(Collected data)
..............................

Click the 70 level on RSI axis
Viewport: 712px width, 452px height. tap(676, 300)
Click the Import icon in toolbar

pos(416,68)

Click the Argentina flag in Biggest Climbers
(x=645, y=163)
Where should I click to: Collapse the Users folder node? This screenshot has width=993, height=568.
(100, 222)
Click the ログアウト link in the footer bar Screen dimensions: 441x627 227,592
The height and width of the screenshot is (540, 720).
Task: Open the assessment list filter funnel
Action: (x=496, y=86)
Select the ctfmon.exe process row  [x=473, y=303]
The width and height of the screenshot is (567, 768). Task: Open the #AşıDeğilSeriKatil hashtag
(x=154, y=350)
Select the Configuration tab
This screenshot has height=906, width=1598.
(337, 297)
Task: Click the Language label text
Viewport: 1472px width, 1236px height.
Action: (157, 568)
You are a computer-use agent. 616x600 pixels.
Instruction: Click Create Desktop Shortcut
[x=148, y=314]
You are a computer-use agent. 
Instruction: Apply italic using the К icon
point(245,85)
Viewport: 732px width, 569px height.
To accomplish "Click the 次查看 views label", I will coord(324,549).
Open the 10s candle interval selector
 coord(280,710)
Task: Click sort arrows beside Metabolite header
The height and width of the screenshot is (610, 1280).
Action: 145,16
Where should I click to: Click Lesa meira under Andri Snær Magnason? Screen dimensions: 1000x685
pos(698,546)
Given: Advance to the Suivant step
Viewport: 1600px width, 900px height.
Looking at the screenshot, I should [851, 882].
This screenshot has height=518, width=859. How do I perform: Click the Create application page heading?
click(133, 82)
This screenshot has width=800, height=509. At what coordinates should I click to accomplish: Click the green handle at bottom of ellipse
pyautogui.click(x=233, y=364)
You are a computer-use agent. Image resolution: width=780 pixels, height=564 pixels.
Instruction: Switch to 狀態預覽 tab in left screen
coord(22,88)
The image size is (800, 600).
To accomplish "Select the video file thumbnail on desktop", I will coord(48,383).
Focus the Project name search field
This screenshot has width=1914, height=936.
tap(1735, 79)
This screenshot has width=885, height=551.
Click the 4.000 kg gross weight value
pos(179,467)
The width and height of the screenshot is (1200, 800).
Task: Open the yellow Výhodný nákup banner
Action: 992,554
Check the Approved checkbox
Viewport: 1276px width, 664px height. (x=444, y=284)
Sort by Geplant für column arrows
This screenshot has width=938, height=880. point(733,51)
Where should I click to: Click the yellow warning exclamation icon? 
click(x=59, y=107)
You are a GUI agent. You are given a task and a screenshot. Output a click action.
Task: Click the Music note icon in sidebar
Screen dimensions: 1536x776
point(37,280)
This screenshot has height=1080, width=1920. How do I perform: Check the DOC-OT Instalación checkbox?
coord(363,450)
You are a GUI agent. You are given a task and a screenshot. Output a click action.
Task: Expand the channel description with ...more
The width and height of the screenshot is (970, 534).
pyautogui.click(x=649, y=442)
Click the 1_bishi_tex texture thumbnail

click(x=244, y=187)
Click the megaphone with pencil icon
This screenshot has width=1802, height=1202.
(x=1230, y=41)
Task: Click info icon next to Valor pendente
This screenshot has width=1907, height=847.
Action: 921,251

..............................

Restate the records, all of them, precisely as written.

**Exercise answer:**
Click the 70 level on RSI axis
Viewport: 712px width, 452px height. tap(676, 300)
Click the Import icon in toolbar

pos(416,68)

Click the Argentina flag in Biggest Climbers
(x=645, y=163)
Where should I click to: Collapse the Users folder node? This screenshot has width=993, height=568.
(100, 222)
Click the ログアウト link in the footer bar Screen dimensions: 441x627 227,592
The height and width of the screenshot is (540, 720).
Task: Open the assessment list filter funnel
Action: (x=496, y=86)
Select the ctfmon.exe process row  [x=473, y=303]
The width and height of the screenshot is (567, 768). Task: Open the #AşıDeğilSeriKatil hashtag
(x=154, y=350)
Select the Configuration tab
This screenshot has height=906, width=1598.
(337, 297)
Task: Click the Language label text
Viewport: 1472px width, 1236px height.
Action: (157, 568)
You are a computer-use agent. 616x600 pixels.
Instruction: Click Create Desktop Shortcut
[x=148, y=314]
You are a computer-use agent. 
Instruction: Apply italic using the К icon
point(245,85)
Viewport: 732px width, 569px height.
To accomplish "Click the 次查看 views label", I will coord(324,549).
Open the 10s candle interval selector
 coord(280,710)
Task: Click sort arrows beside Metabolite header
The height and width of the screenshot is (610, 1280).
Action: 145,16
Where should I click to: Click Lesa meira under Andri Snær Magnason? Screen dimensions: 1000x685
pos(698,546)
Given: Advance to the Suivant step
Viewport: 1600px width, 900px height.
Looking at the screenshot, I should [851, 882].
This screenshot has height=518, width=859. How do I perform: Click the Create application page heading?
click(133, 82)
This screenshot has width=800, height=509. At what coordinates should I click to accomplish: Click the green handle at bottom of ellipse
pyautogui.click(x=233, y=364)
You are a computer-use agent. Image resolution: width=780 pixels, height=564 pixels.
Instruction: Switch to 狀態預覽 tab in left screen
coord(22,88)
The image size is (800, 600).
To accomplish "Select the video file thumbnail on desktop", I will coord(48,383).
Focus the Project name search field
This screenshot has width=1914, height=936.
tap(1735, 79)
This screenshot has width=885, height=551.
Click the 4.000 kg gross weight value
pos(179,467)
The width and height of the screenshot is (1200, 800).
Task: Open the yellow Výhodný nákup banner
Action: 992,554
Check the Approved checkbox
Viewport: 1276px width, 664px height. (x=444, y=284)
Sort by Geplant für column arrows
This screenshot has width=938, height=880. point(733,51)
Where should I click to: Click the yellow warning exclamation icon? 
click(x=59, y=107)
You are a GUI agent. You are given a task and a screenshot. Output a click action.
Task: Click the Music note icon in sidebar
Screen dimensions: 1536x776
point(37,280)
This screenshot has height=1080, width=1920. How do I perform: Check the DOC-OT Instalación checkbox?
coord(363,450)
You are a GUI agent. You are given a task and a screenshot. Output a click action.
Task: Expand the channel description with ...more
The width and height of the screenshot is (970, 534).
pyautogui.click(x=649, y=442)
Click the 1_bishi_tex texture thumbnail

click(x=244, y=187)
Click the megaphone with pencil icon
This screenshot has width=1802, height=1202.
(x=1230, y=41)
Task: Click info icon next to Valor pendente
This screenshot has width=1907, height=847.
Action: 921,251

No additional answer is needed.